I didn’t have much of an understanding of what it was to begin with, and then growing up in a conservative environment meant that the only portrayal of queers I heard was the stereotypical one: promiscuous, alcoholic, drug abusers. If that’s what queers were like, then it was obvious that homosexuality was sinful. I didn’t even need to know that the Bible said it was sin, but of course it did and that’s what I was told by other Christians on the rare occasion it was ever mentioned.
But, thankfully, life’s not quite so simple. A natural question to ask would be why I hadn’t seriously challenged my beliefs about the sinfulness of homosexuality before the last couple years. My only answer is that it wasn’t that pressing of an issue, and I had questioned/examined a great many of my other beliefs and found no reason to doubt them. So since I had found the principles taught in the Bible to be so trustworthy, reliable, and accurate I assumed that what the Bible says about homosexuality must also be correct.
And you know what? I still believe that. I just happen to think that the Bible doesn’t actually say about homosexuality what most conservative Christians seem to think it says. I’m not going to give all of my reasons for taking a different interpretation (I’ll probably do that in a future post), but I will at least say what I think the Bible is actually talking about: rape, pedophilia, and prostitution, specifically pagan temple prostitution. And all that aside, there is no hint of the Bible talking about orientation, merely the acts, which were often committed by heterosexuals in ancient times (much like we see heterosexual male on male rape in today’s prisons).
Once I started getting to know some actual gay people, who happened to not fit the stereotype at all, my view about the sinfulness of homosexuality was seriously challenged. Then I started to examine what the Bible actually said and the context in which it was said, and my beliefs were revolutionized. I’m making it sound a bit simpler than it was, this all occurred over a decade, so it was no simple easy matter. However, it was most worth it.
One of the most helpful things in coming to terms with my sexual orientation and what I believe the Bible says was to met and talk with other queer Christians. It is not only possible to be queer and Christian, but to also be so while still upholding Biblical inerrancy and not devaluing or ignoring parts of Scripture.

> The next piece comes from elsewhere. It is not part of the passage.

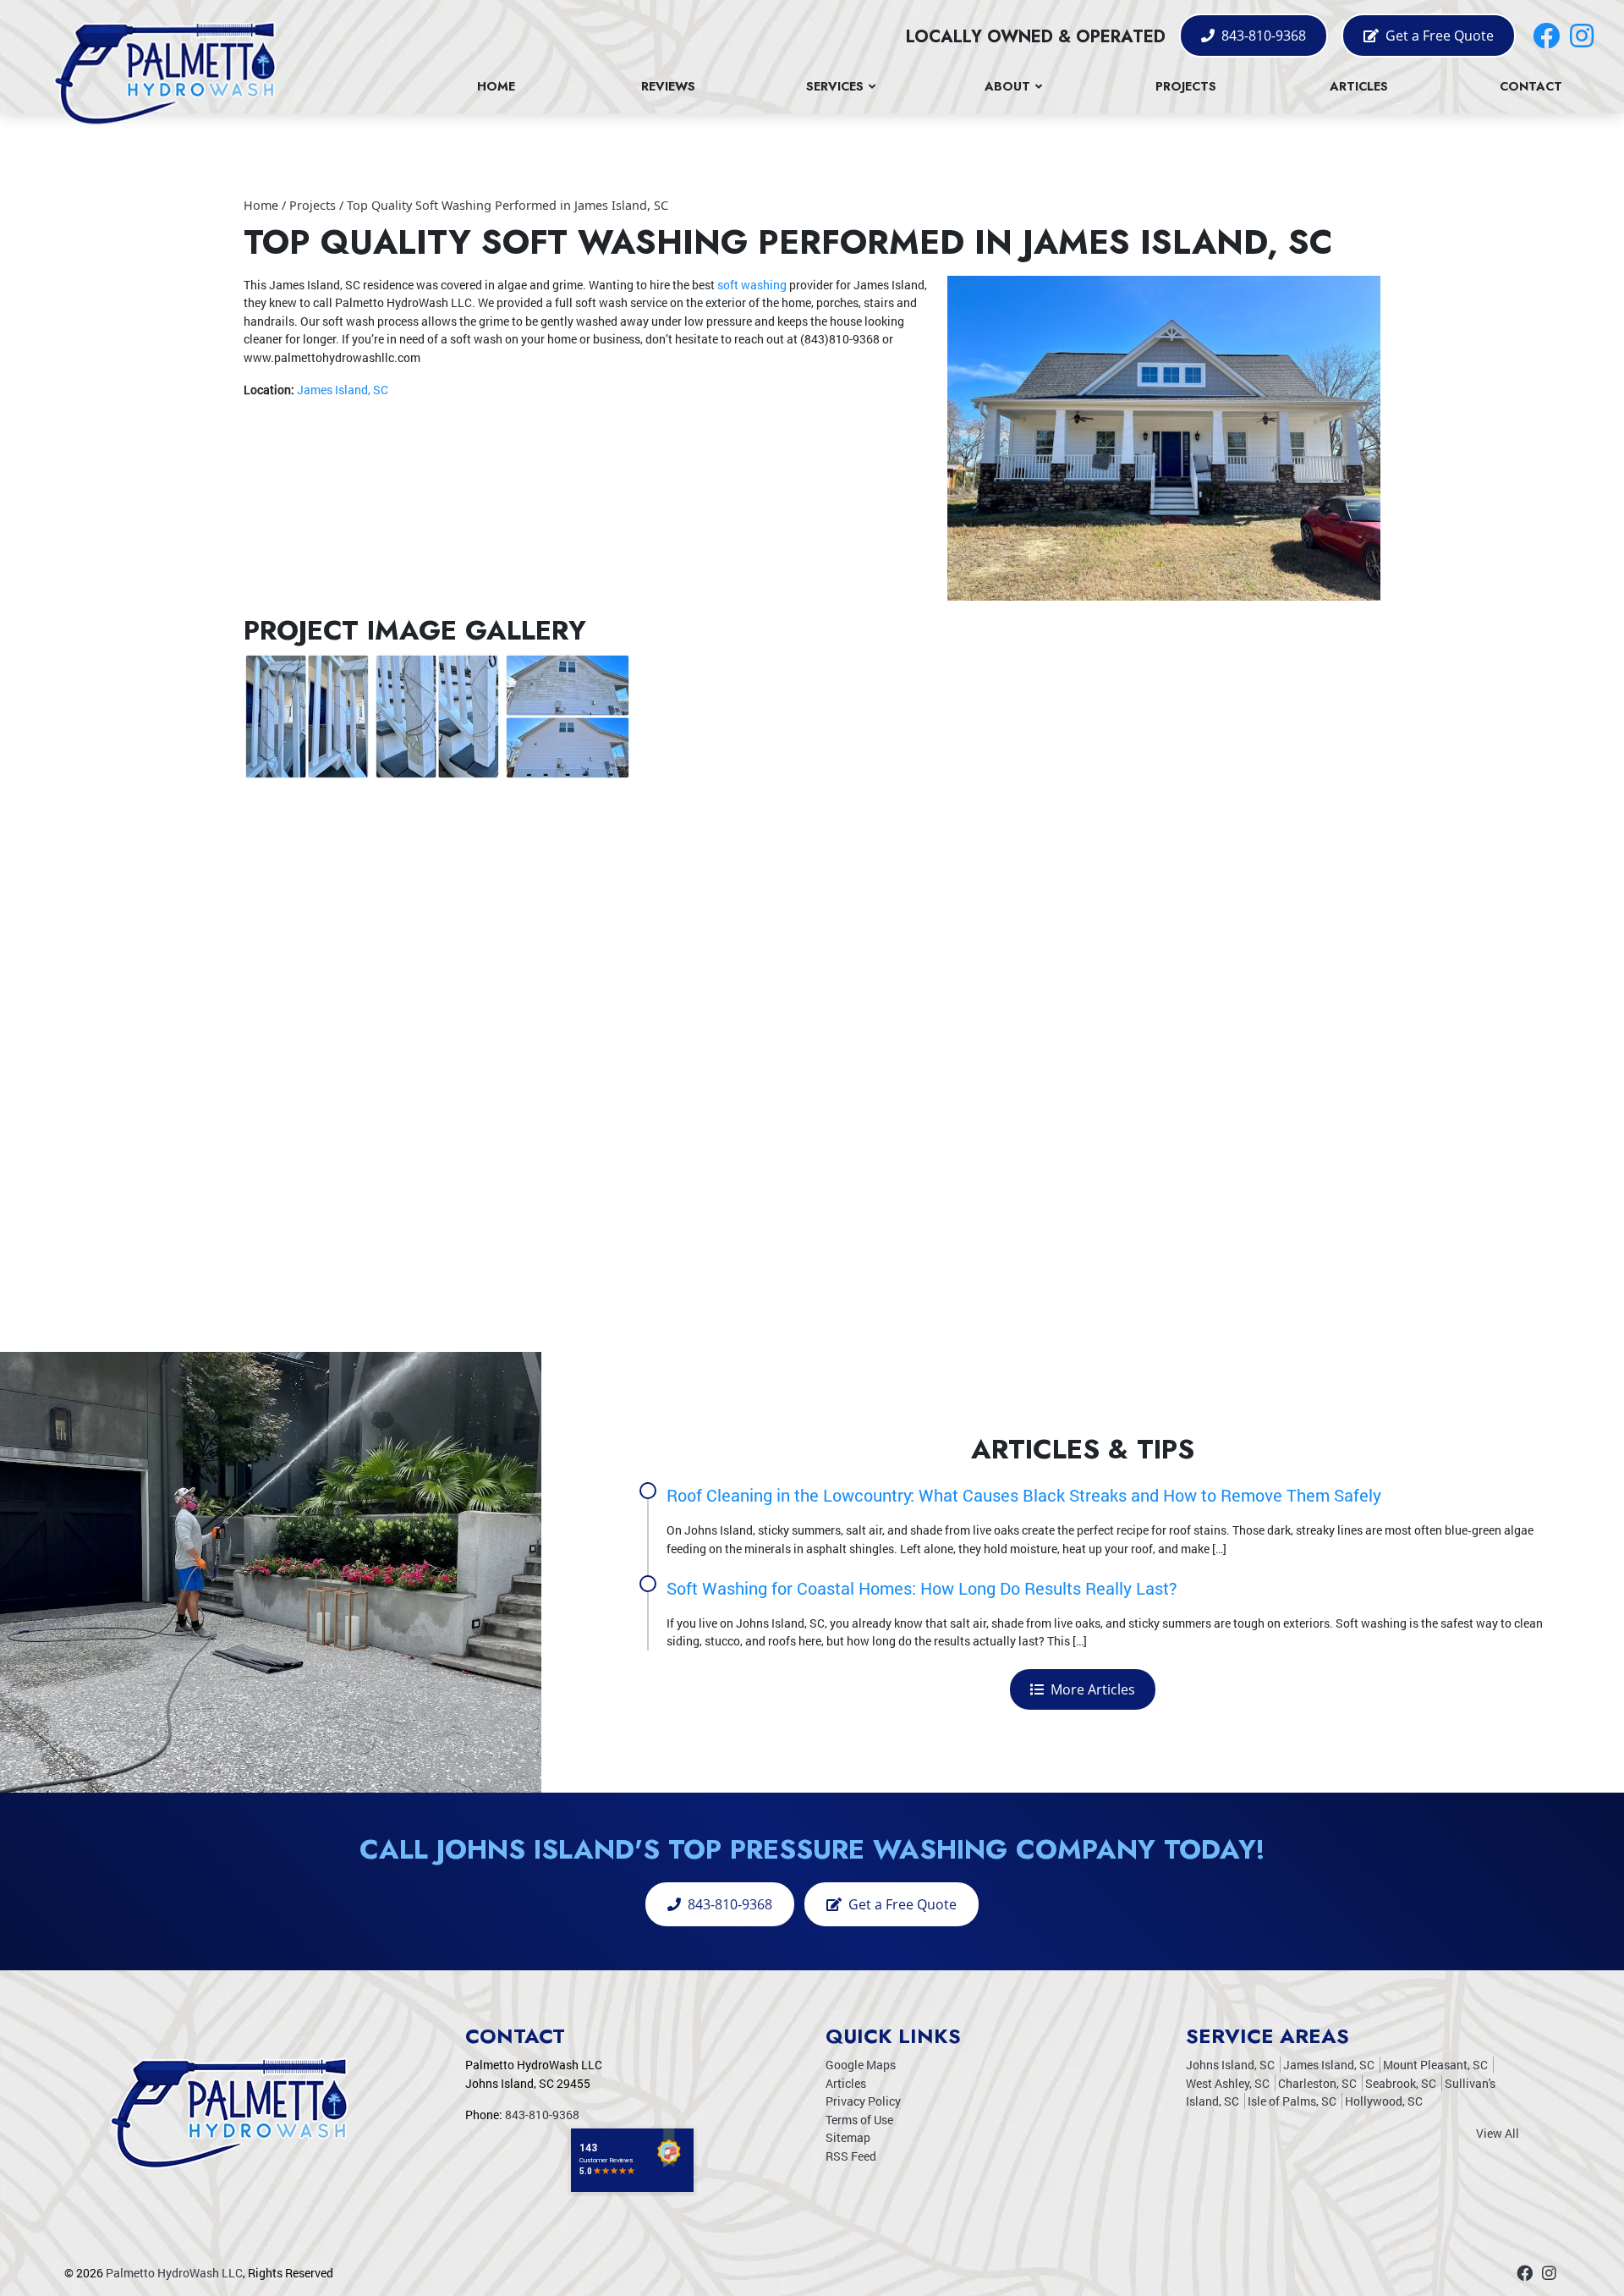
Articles (846, 2083)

To close out I want to add an ironic thanks to Patrick Henry College. It was/is from my professors, the staff, and other students that I have really grown into a greater appreciation for examining my beliefs and why I hold them. And they were correct when they said that there was nothing to fear in examining my beliefs because we know that the Scriptures are true and the truth of God can handle the testing. Of course I very much doubt they approve of the conclusions I’ve come to, but I can’t help thinking that they are the ones being fearful now. Conservative Christians are so determined they know for sure what the Bible says about homosexuality, and yet they won’t actually examine the Scriptures and historical evidence for themselves because if they did they would find something to fear: that they were wrong and have been leading people astray from the truth and casting others out whom Jesus would have (and does) accept with open arms.